Great they caught it early. They caught mine early six years ago. Minimally invasive treatment - no hospital stay, didn’t even need any pain meds after, and not trace of it after all this time.
I understand. I had three options, and interviewed the doctors who would have done them. I scienced the hell out of it. I was glad to have a choice. One of the advantages of living in a place where there are lots of options.
The guy who did mine was presented to me as an expert, and he must be since it went so well.
Best of luck, but it sounds like you’re off to a good start on the notso-happy voyage with a good crew and favorable sailing conditions.
I have one addition to the various warnings about the process. This is based on my late wife’s long battle with breast cancer. So not personal experience exactly, but close. To wit:
The pace of events from here forward is quite variable. There will be mad rushes to do various tests, then a long delay to start treatment, often for bureaucratic, not medical reasons, then another long biologically necessary delay to asses the impact or lack from the treatment. Then a new development occurs, followed by a new mad rush. Lather rinse repeat. Emotionally it feels a bit like being on an ambulance ride with wailing sirens that periodically gets stuck in bumper-to-bumper traffic and sits there for a real long time, siren still wailing away while your condition is still deteriorating. As someone from a very real-time worklife, I found this excruciating for the first couple of years but eventually became inured to it.

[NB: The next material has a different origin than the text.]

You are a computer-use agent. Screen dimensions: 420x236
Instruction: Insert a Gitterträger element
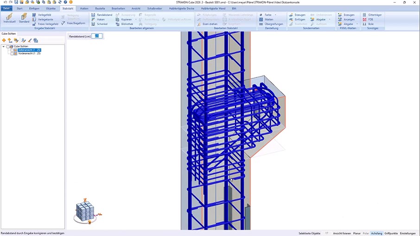click(x=372, y=15)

IME since, most (non-prostate) cancer patients and caregivers report similar experiences and feelings. I don’t have direct close experience with prostate cancer treatments or patients to say directly how much this is commonly an issue with them.

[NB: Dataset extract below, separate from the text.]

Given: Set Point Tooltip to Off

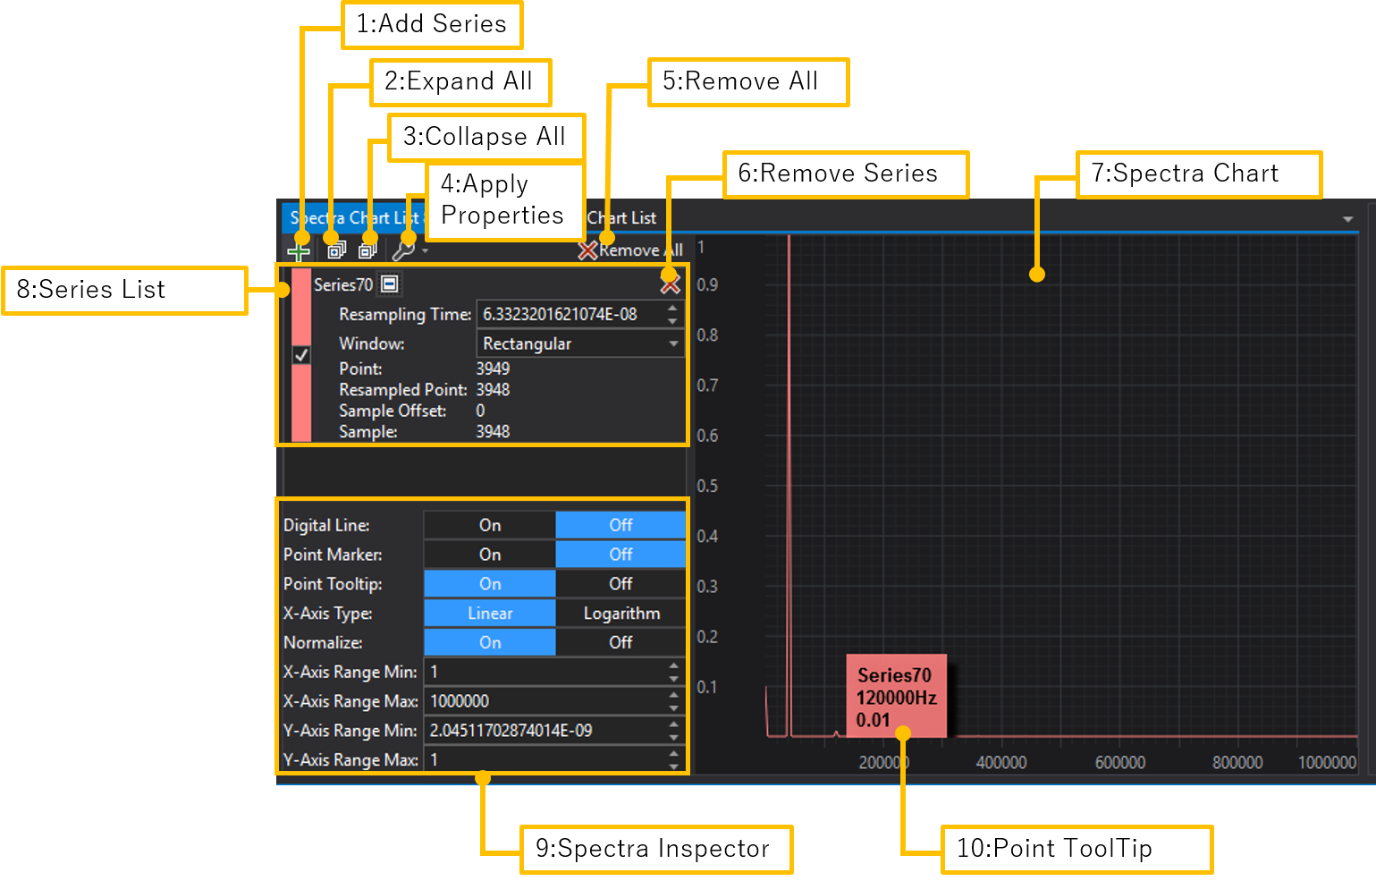Looking at the screenshot, I should coord(620,584).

I am optimistic that for your case this effect will be minimal. But I bet there will still be some of it. And it will try to drive you nuts. Forewarned is to some degree forearmed.
May I piggy-back with my own good prostate news? I had an MRI with contrast last Wednesday, and the results came through today: No new suspicious target lesions; 2 existing lesions are unchanged since prior MRI (2 years ago). One of those is described as “equivocal” for cancer (PI-RADSv2.1 category 3), but again, no change.
I got this MRI because my PSA has been steadily rising, and then spiked a couple of months ago. My PSA has been rather pesky for at least 15 years, I wish it would settle down. I haven’t had a chance to talk with the doc yet, but I feel confident he is going to recommend we continue with the watch and wait strategy that we have followed since I first started seeing him. Which was because of my PSA rising. Pesky PSA.
Just adding my good wishes to everyone else’s, and yet another anecdote. I don’t know if it will be supportive, but my much older brother was diagnosed with prostate cancer many years ago. To the best of my knowledge, the case was much more advanced and serious than yours appears to be. The only option offered was surgery, with no guarantee of success, depending on how advanced the cancer was. It was a very difficult time for him.
Anyway, the point of the anecdote is that he had the surgery, and it was 100% successful. After many years, the cancer never returned. And that was pretty near a worst-case scenario.
Good news there. If WE’s is like mine, and since it has been caught early, I think it is, there is not much of a rush. I had enough time to interview potential surgeons and make a decision. I had a couple of months IIRC. I think other cancers are much tougher.
Hmm. My understanding is that the Gleason score is the sum of two sample scores, each of which is graded from 1-5. (Specifically the sum of the highest scoring two) I’m guessing there’s a terminology difference, so I don’t want to draw any assumptions. Hopefully some of our more medical friends can clarify.
Ok, yeah..that matches my understanding.
The scale for the total is 1-10, with 10 being the most aggressive. So 7 is worrisome, and does likely fall in the “we need to deal with this” category. The good news is that there are lots of ways to “deal with this”, especially if there is no spreading of the cancer. You’ll likely be in for a bit of a journey, but will come out at the end just fine.